Glossary

AI and RAG terms explained like you're talking to a smart colleague who hasn't touched AI yet. Read top to bottom and the picture builds.

Core Concepts (Start Here)

RAG Proxy

The local AI middleman we built. It sits between the chat interface and the language model. Every question gets enriched with the right policy excerpts before the AI sees it, so the AI answers from real documents instead of inventing things. Speaks both the OpenAI and Ollama APIs, so any chat client can use it.

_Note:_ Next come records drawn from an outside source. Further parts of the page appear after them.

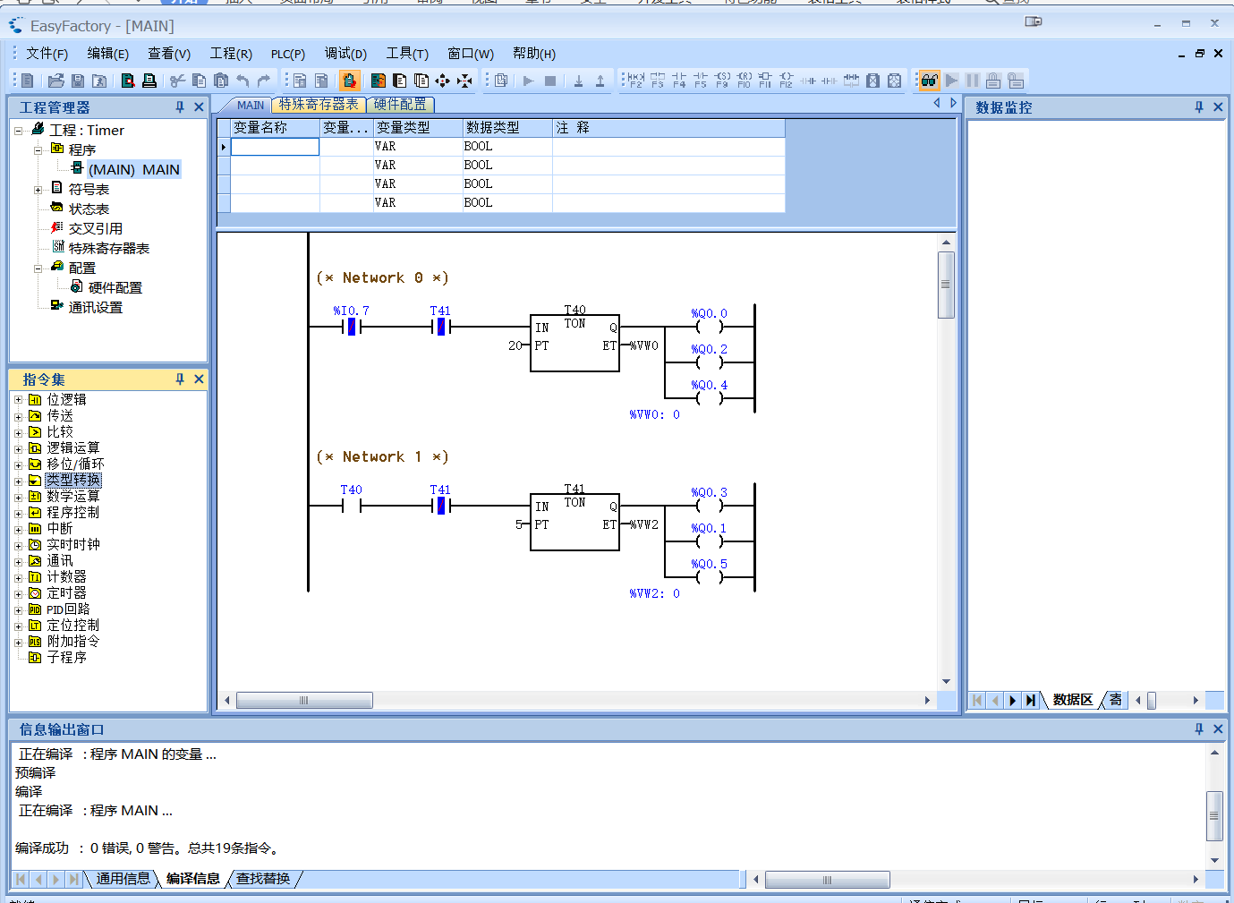Activate the program monitor glasses icon
This screenshot has width=1234, height=903.
[x=929, y=80]
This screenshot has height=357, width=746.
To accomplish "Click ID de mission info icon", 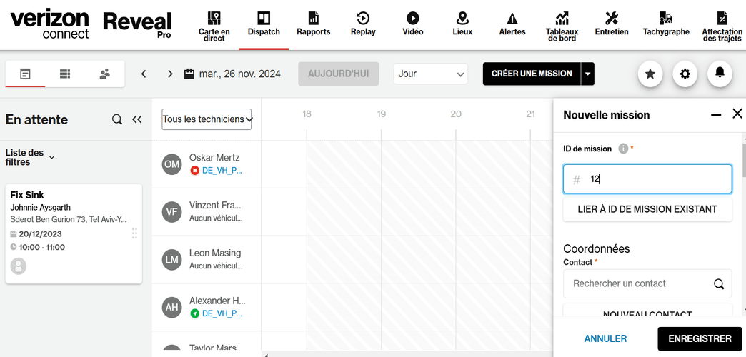I will coord(623,149).
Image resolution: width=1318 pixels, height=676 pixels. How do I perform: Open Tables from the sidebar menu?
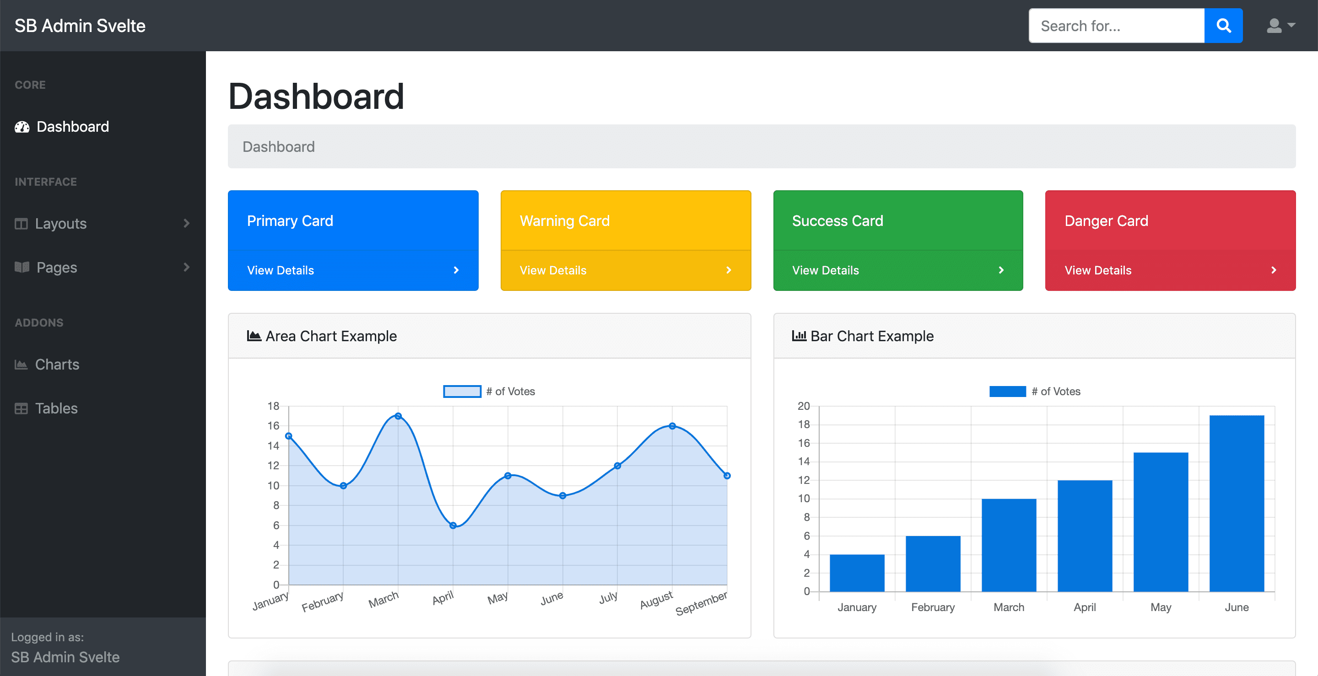[56, 408]
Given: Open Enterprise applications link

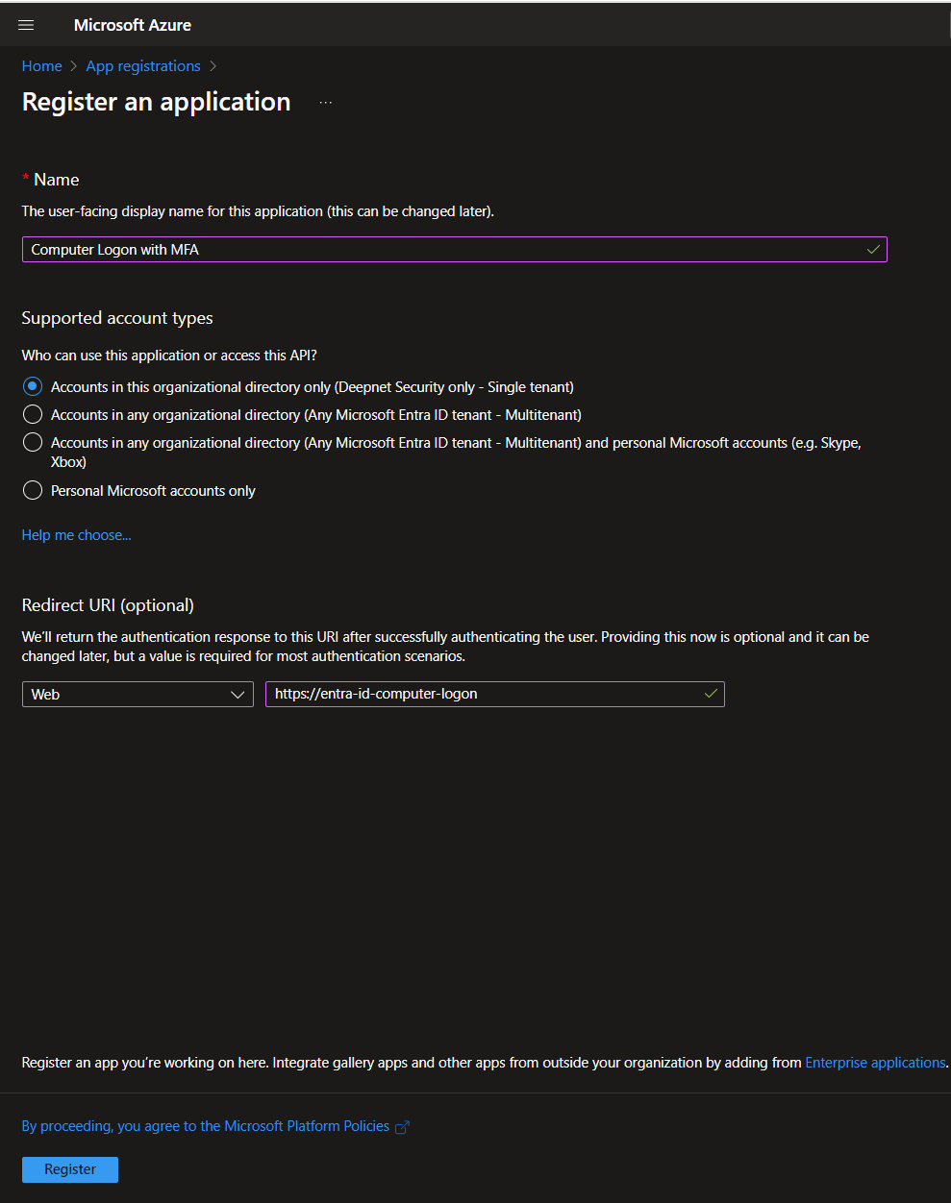Looking at the screenshot, I should tap(875, 1063).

RAG (Retrieval Augmented Generation)

Instead of teaching the AI your facts, you search your documents first and paste the relevant passages into the prompt. The AI reads them on the spot and answers from what it just read. Like an open-book exam instead of memorization. This is the core technique behind RAG Proxy.

Brain

A self-contained knowledge domain. One brain holds the dental policies; another could hold HR, IT, or library docs. Each brain is a folder with a SQLite database, a vector matrix, and the source documents. Knowledge stays compartmentalized, so the dental brain never accidentally answers HR questions.

Embedding

Turning text into a list of numbers that captures its meaning. Similar sentences get similar numbers. This is the magic that lets the system understand that "needlestick protocol" and "what to do after getting poked by a needle" are asking about the same thing.

Vector

A list of numbers that represents a piece of text in mathematical space. Each number captures some aspect of meaning. Vectors that are close together represent text with similar meanings. Our bge-m3 model produces vectors with 1,024 dimensions.

Chunking

Splitting a long document into smaller pieces (usually a few paragraphs each) so the AI can search through them efficiently. Think of it like cutting a textbook into index cards. Each card is small enough to find quickly but big enough to still make sense on its own.

Cosine Similarity

A math formula that measures how similar two things are by comparing the angle between their vectors. A score of 1.0 means identical, 0.0 means completely unrelated. It's how the system decides which document chunks are most relevant to your question.

Semantic Search

Finding documents based on meaning rather than exact keywords. Traditional search requires you to guess the right words. Semantic search understands that "infection control after needle incident" matches a document titled "Sharps Injury Protocol" even though the words are different.

Hallucination

When an AI confidently generates information that sounds right but is completely made up. A fine-tuned model might invent an email address that doesn't exist or cite a form that was never created. RAG reduces this by giving the AI real documents to read before answering.

Fine-Tuning

Retraining an AI model on your own data so it absorbs new knowledge permanently. Like trying to teach someone a textbook by having them memorize it. Works well for learning a writing style, but unreliable for learning specific facts unless you repeat each fact hundreds of times.

LoRA (Low-Rank Adaptation)

A technique for fine-tuning that only changes a small fraction of the model's parameters instead of all of them. Makes fine-tuning faster and cheaper, but doesn't solve the fundamental problem of the model inventing facts it was supposed to learn.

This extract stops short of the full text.